Navalny era il più noto leader dell'opposizione russa e un attivista anticorruzione. Era stato arrestato nel 2021 con l'accusa di frode, dopo il ritorno in Russia in seguito a un fallito tentativo di avvelenamento nel 2020. Successivamente, nello stesso anno, erano arrivate ulteriori accuse legate all'estremismo.
Il dissidente venne condannato a 19 anni di carcere e trasferito in un penitenziario di massima sicurezza nell'Artico, dove fu dichiarato morto il 16 febbraio 2024. Le indagini europee hanno da allora concluso che la sua morte è stata causata da un avvelenamento chimico.
L'elenco delle persone sanzionate comprende Igor Babkin, direttore del Signal Scientific Centre, il laboratorio ritenuto responsabile della sintesi dell'epibatidina.
È stata sanzionata anche Irina Derevyagina, analista di ricerca chimica presso il State Research Institute of Organic Chemistry and Technology russo.
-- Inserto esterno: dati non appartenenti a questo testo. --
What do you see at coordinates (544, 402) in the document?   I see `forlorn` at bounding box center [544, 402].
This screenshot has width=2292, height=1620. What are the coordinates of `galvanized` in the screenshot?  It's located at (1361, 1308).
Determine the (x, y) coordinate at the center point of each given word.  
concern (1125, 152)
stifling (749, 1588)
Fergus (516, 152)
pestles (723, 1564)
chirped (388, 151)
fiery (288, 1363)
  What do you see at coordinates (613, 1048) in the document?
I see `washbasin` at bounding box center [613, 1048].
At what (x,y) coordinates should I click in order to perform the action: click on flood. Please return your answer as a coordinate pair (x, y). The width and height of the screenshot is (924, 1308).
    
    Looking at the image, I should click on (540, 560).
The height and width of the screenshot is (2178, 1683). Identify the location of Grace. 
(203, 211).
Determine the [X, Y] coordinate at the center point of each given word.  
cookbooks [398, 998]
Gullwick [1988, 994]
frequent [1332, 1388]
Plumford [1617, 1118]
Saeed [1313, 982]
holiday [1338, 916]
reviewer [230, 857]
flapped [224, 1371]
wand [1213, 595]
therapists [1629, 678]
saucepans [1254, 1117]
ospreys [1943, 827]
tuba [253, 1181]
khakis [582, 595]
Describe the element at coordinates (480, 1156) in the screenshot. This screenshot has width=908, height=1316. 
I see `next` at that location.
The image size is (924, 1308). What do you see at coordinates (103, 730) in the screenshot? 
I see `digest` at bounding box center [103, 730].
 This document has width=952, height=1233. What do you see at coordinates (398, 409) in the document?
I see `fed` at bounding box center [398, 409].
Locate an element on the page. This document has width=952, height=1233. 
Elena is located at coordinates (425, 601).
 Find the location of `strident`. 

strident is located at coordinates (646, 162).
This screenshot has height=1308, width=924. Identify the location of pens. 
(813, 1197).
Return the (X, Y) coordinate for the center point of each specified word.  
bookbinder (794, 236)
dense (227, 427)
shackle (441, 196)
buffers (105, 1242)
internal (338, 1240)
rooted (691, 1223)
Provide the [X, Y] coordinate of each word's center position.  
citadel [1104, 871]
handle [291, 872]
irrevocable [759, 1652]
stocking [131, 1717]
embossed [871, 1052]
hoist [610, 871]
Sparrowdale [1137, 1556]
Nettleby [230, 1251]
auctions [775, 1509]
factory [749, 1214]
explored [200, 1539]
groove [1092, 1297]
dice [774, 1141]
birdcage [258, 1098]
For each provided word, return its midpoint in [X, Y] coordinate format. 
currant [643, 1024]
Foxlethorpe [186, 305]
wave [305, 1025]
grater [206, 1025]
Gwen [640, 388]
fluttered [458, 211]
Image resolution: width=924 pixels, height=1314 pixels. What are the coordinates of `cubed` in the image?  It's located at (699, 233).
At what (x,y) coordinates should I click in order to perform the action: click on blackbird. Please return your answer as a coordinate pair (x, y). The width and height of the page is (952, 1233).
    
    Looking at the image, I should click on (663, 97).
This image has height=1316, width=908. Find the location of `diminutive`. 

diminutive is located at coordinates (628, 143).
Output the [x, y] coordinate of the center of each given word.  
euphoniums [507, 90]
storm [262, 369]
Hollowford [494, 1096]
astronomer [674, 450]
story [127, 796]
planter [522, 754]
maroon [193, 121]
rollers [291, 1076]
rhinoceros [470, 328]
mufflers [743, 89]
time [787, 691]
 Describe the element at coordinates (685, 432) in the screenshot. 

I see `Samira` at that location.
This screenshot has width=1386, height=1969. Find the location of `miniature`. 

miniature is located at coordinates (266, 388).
È considerata una figura centrale nel programma russo di armi chimiche.
Nell'elenco figura anche Mikhail Gutsalyuk, capo del dipartimento scientifico dell'Accademia militare di difesa radiologica, chimica e biologica.
Le sanzioni prevedono il congelamento di tutti i beni detenuti nell'UE, compresi i conti bancari, e il divieto di viaggio in tutto il territorio dell'Unione per le persone colpite.